In this Court's recent opinion in Bryant v. Yellen, the Court described the Imperial Valley as an area located south of the Salton Sea in southeastern California. It lies below sea level and is an arid desert in its natural state. That case, the 160-acre limitation case, dealt with lands in Imperial County which are within the irrigation district boundaries and are irrigated. Mr. McDougal's parcel, however, lies on the West Mesa of Imperial County, an area totally dependent on ground water supplies.

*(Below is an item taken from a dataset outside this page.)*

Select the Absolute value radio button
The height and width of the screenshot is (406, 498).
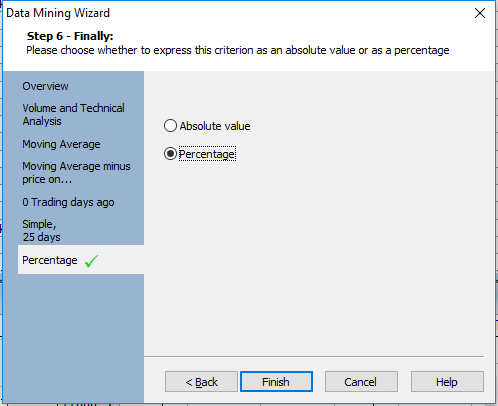[170, 126]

Going to the facts of the case, the California Supreme Court found Mr. McDougal estopped from challenging, and thereby bound by the export restriction in his use permit based on facts which showed that his predecessor, with counsel, agreed to the imposition of the export restriction, abided by it, and benefited from the limited permit as issued. Further, Mr. McDougal when he purchased the property was aware of the restriction. When Mr. McDougal went to the County officials and demanded removal of the export restriction, he was informed that he should make application for a new conditional use permit. Instead of applying for a use permit, Mr. McDougal simply defied the County authorities, entered the subject brokerage contract with respondent Munoz and immediately as many as 44 tank trucks carrying 250,000 gallons a day began export of water to Mexicali, Mexico.

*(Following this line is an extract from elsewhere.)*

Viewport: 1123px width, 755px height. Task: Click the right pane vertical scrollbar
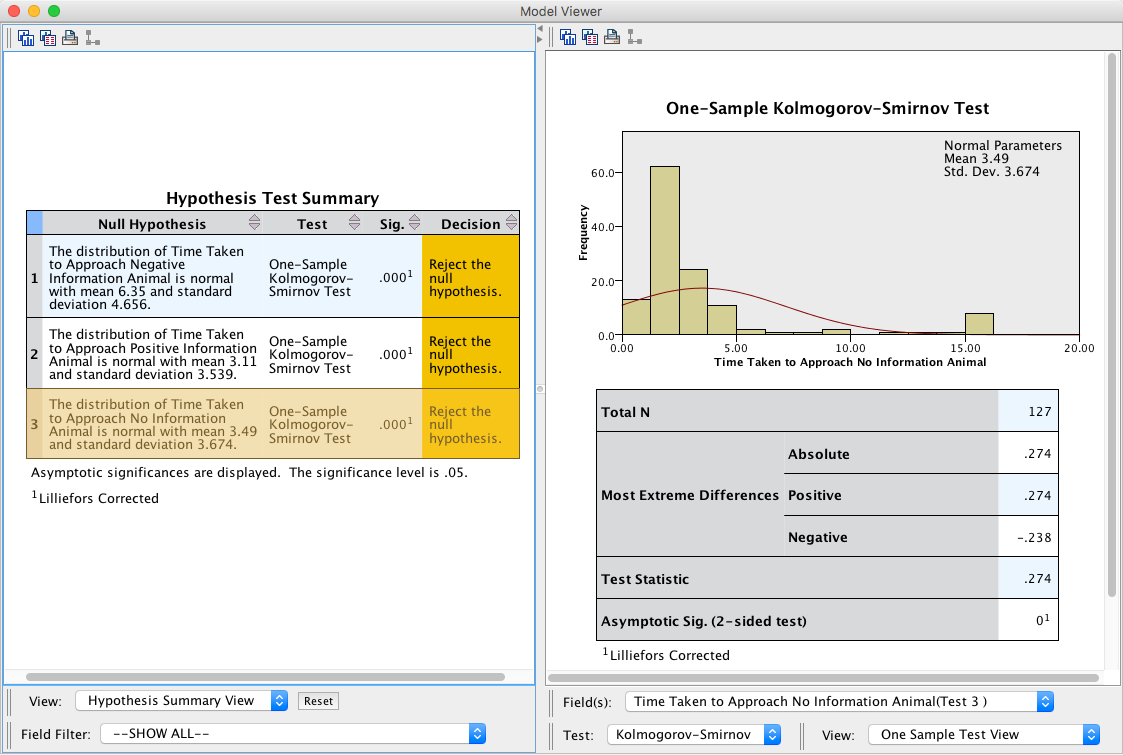pos(1111,325)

One of the major allegations of the respondent's complaint is that enforcement of the subject export restriction will cause economic hardship to them by requiring them to go eight miles farther north in the County, to the so-called Clifford well, to buy water for export. It is alleged that the price of water is higher at the Clifford well, also in the County eight miles north.
QUESTION: How far away is Mexicali from this well?

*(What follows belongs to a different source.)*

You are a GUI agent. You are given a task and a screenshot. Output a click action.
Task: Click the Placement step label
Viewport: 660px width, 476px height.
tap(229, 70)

MR. HARMON: Approximately, I would say, six miles, Your Honor. The well site --
QUESTION: So it would be more than twice as far to the other well?
MR. HARMON: The well is on Highway 98, which kind of parallels the Border, and the Ocotillo well is eight miles north on Highway 98.
I believe that the res judicata issue is the major issue in the case. The 9th Circuit Court of Appeals, of course, rejected the County's argument on res judicata by concluding that the McDougal decision is not a final judgment on the merits as to the respondents' cause of action. That's fundamentally incorrect.
QUESTION: Well, it was an estoppel judgment though, wasn't it?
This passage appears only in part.